“To the well-organized mind, death is but the next great
adventure.” – Albus Dumbledore to Harry, Harry
Potter and the Sorcerer’s Stone, Chapter 17, JK Rowling
“Oh, you know nothing, Jon Snow.” - Ygritte to Jon, A Storm of Swords, multiple references,George R.R. Martin
Our Benet Hill family gathered yesterday
evening at Sr. Marilyn’s home in support of a cherished classmate who recently
lost her husband. Her loss was sudden, described as a ‘trip over the rapids’ as
opposed to a ‘leisurely inner-tube-ride down the river,’ which the doctors had
suggested was an option. It was lovely to be with my classmates again and beautiful
to participate in their love and support.

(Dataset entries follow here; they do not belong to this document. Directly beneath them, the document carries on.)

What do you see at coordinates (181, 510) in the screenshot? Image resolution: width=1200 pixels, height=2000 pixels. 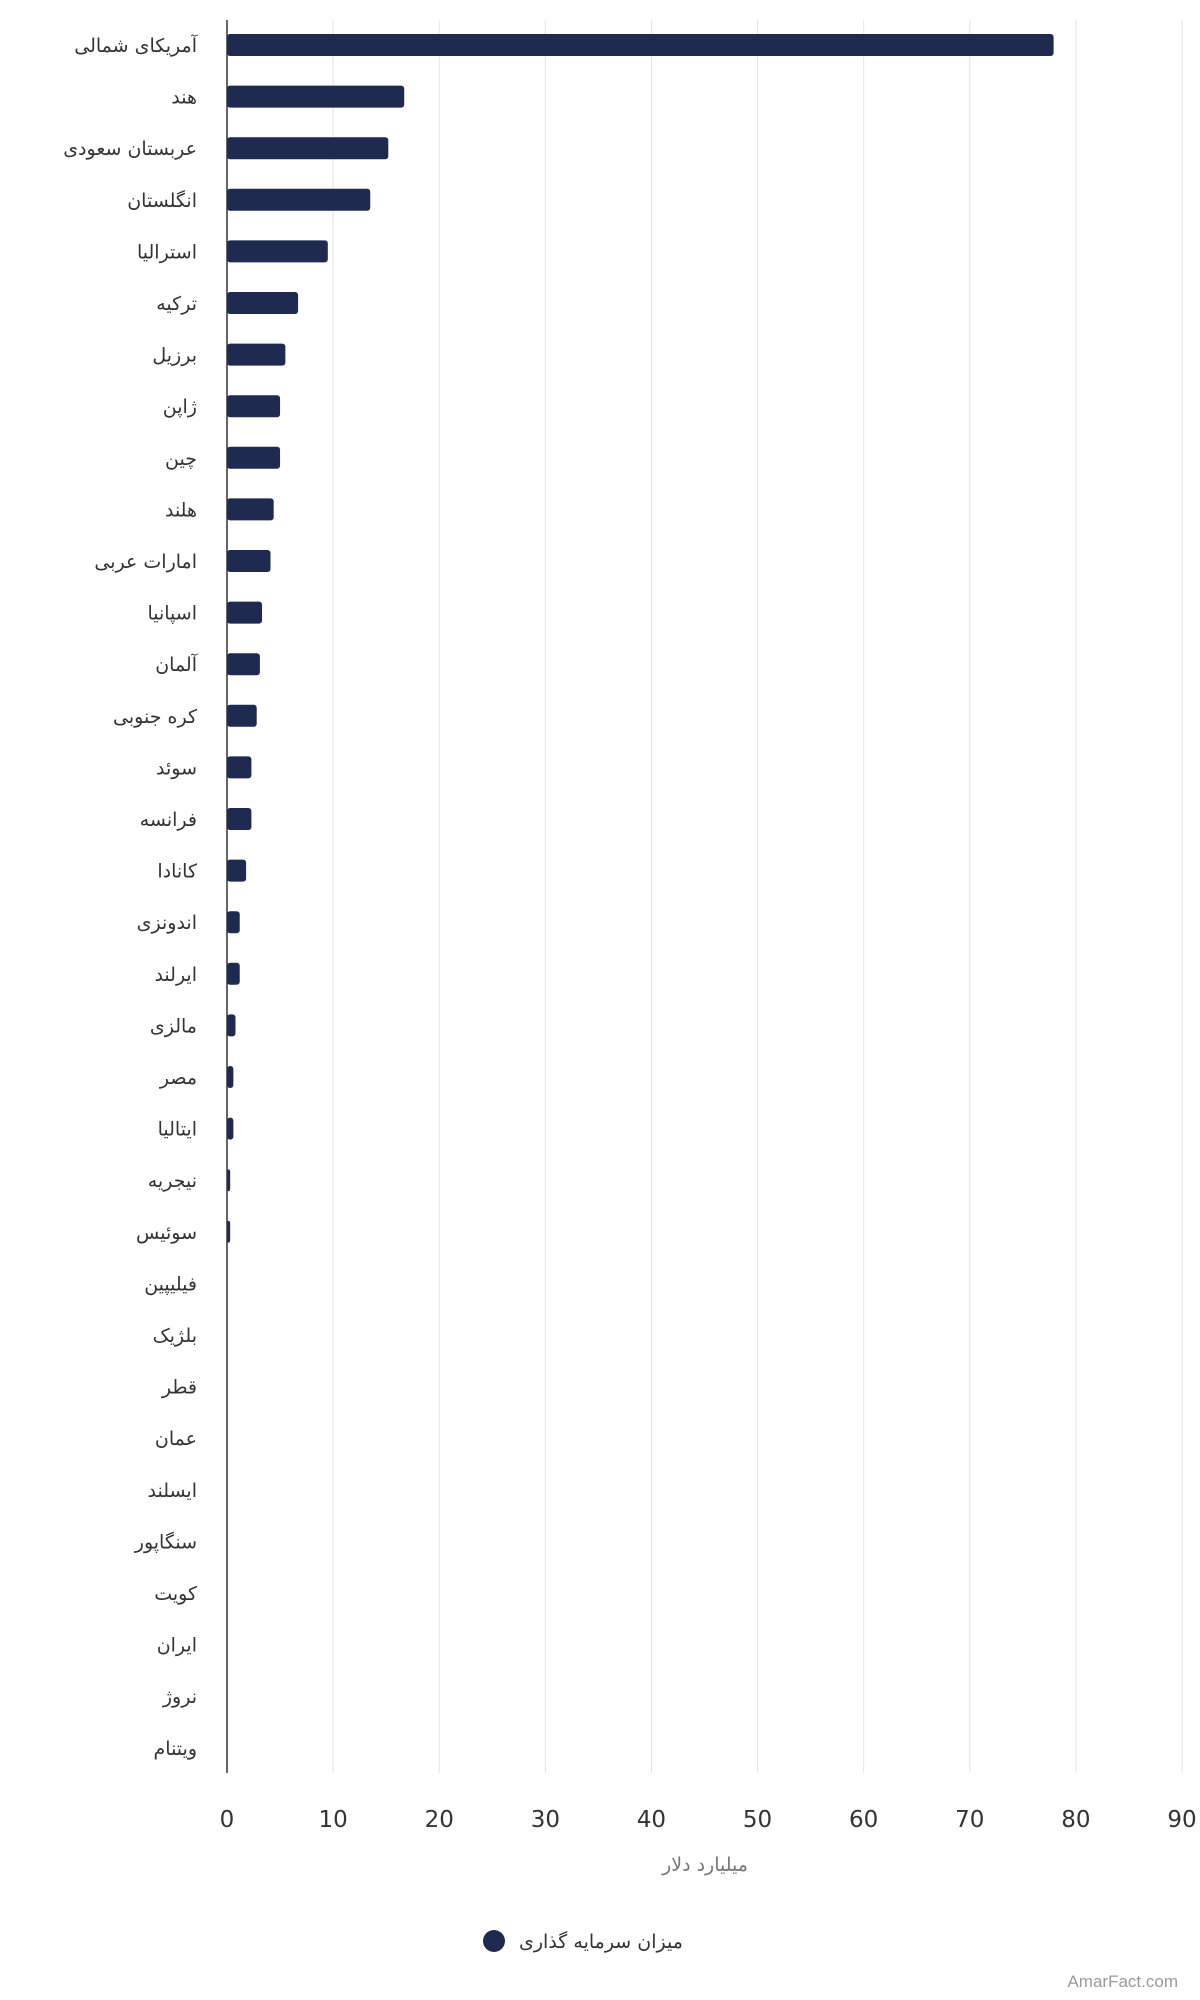 I see `category-label: هلند` at bounding box center [181, 510].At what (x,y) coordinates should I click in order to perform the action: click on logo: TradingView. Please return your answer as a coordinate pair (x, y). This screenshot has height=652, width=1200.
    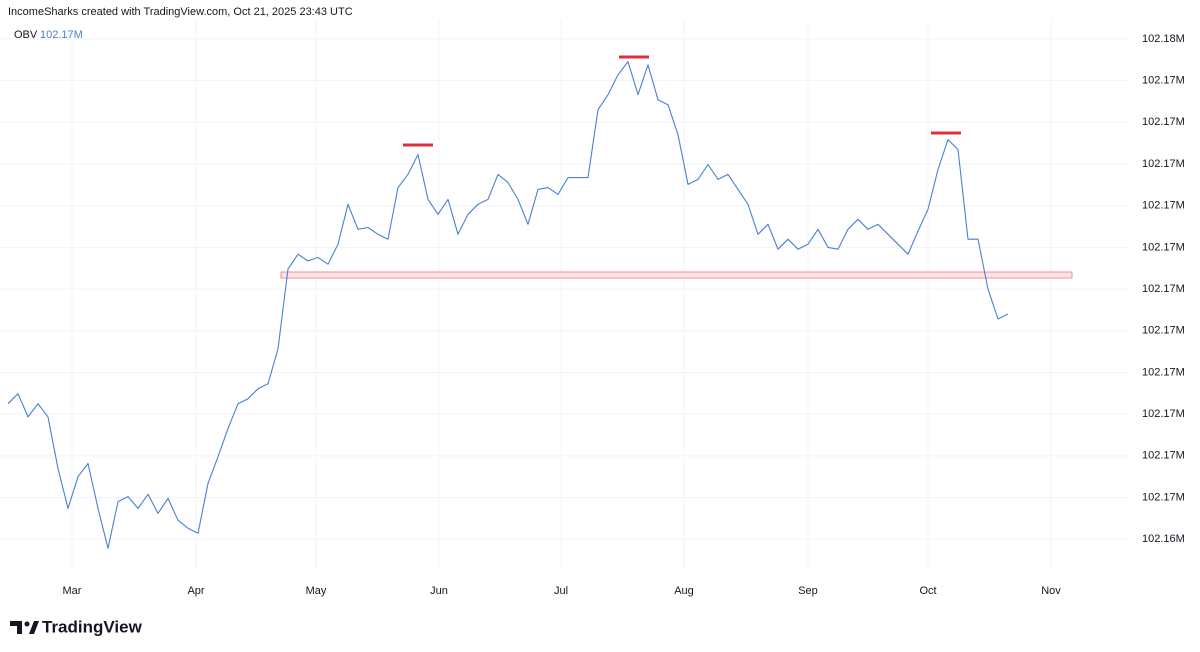
    Looking at the image, I should click on (76, 626).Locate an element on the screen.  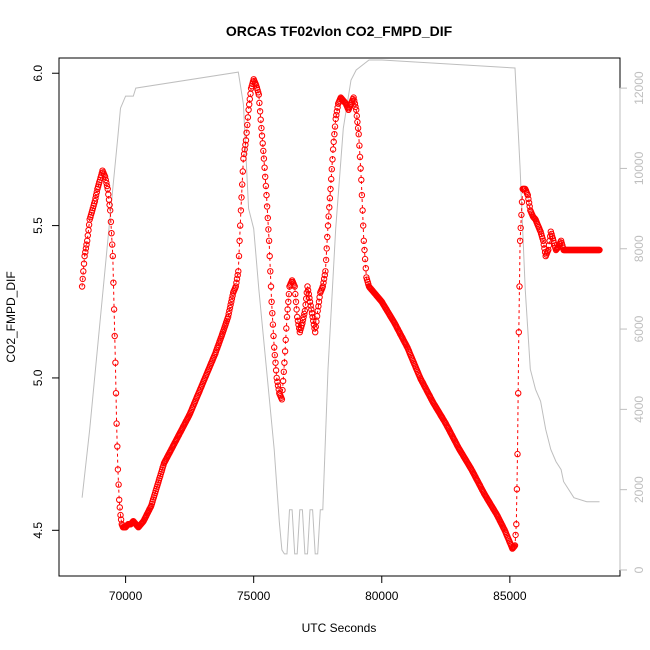
x-tick-label: 85000 is located at coordinates (510, 596). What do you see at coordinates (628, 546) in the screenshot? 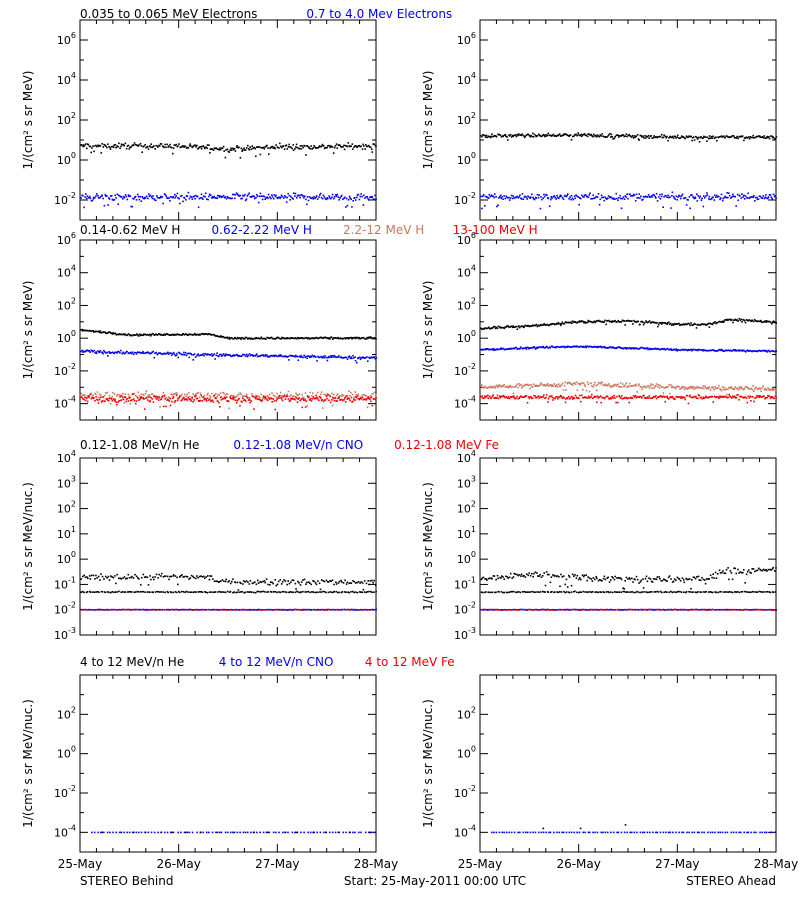
I see `panel-frame` at bounding box center [628, 546].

But (there’s always a ‘but’ with this topic) it’s so painful to see
someone suffer and not be able to help. I felt painfully inadequate, too naïve and
unprepared to assist anyone with their grief. As I drove home Ygritte’s words
played on an infinite and unwelcome loop in my head, “You know nothing, you
know nothing.”
No one really knows anything about
death, except perhaps those who have had a near-death experience, but some
folks have more experience with loss and standing alongside those who grieve.
Sister Marilyn is one of those people, and I find it helpful to watch her and
see how she handles situations of loss and sorrow and grief. As a hospital
chaplain she has stood by many bedsides and comforted many families. She makes
me feel death’s normalcy, its part in the rhythm of life, despite the pain that
it brings.
Just last week our Engaging
Spirituality / Just Faith class explored the topic of death. The atmosphere was
dark at first, but after talking about our fears (or lack thereof) for an hour
or more, the tension eased and we laughed together, particularly when someone
said her husband was only allowed to remarry if he places a huge portrait of
her in the bedroom! The subject of death cannot be avoided indefinitely, so it
can help to raise it to the light. To my surprise, many folks in the class do
not fear death. I do, because I want to raise my children and cannot bear to
think of missing them. I’m also quite fond of being here. My classmates with
grown children, however, have “well-organized minds,” and are willing to go on
to the next great adventure, though hoping for a speedy and comfortable ride.
Many referred to stories of near-death experiences of folks they knew
personally or from stories they had read. All found comforting the fact that
these stories are always positive, loving, light-filled.
This morning I spoke to another
friend whose parent received a dark diagnosis over the weekend. The news is
very painful for her and her family and for those who love her. I swam laps with tears and chlorine in my
eyes, my breath catching more than usual. Ygritte’s words returned to bounce
around in my head: “you know nothing, you know nothing.” The words are true,
but I am willing to learn, to be there, to stand alongside, and to share any
piece of the burden that can be mine.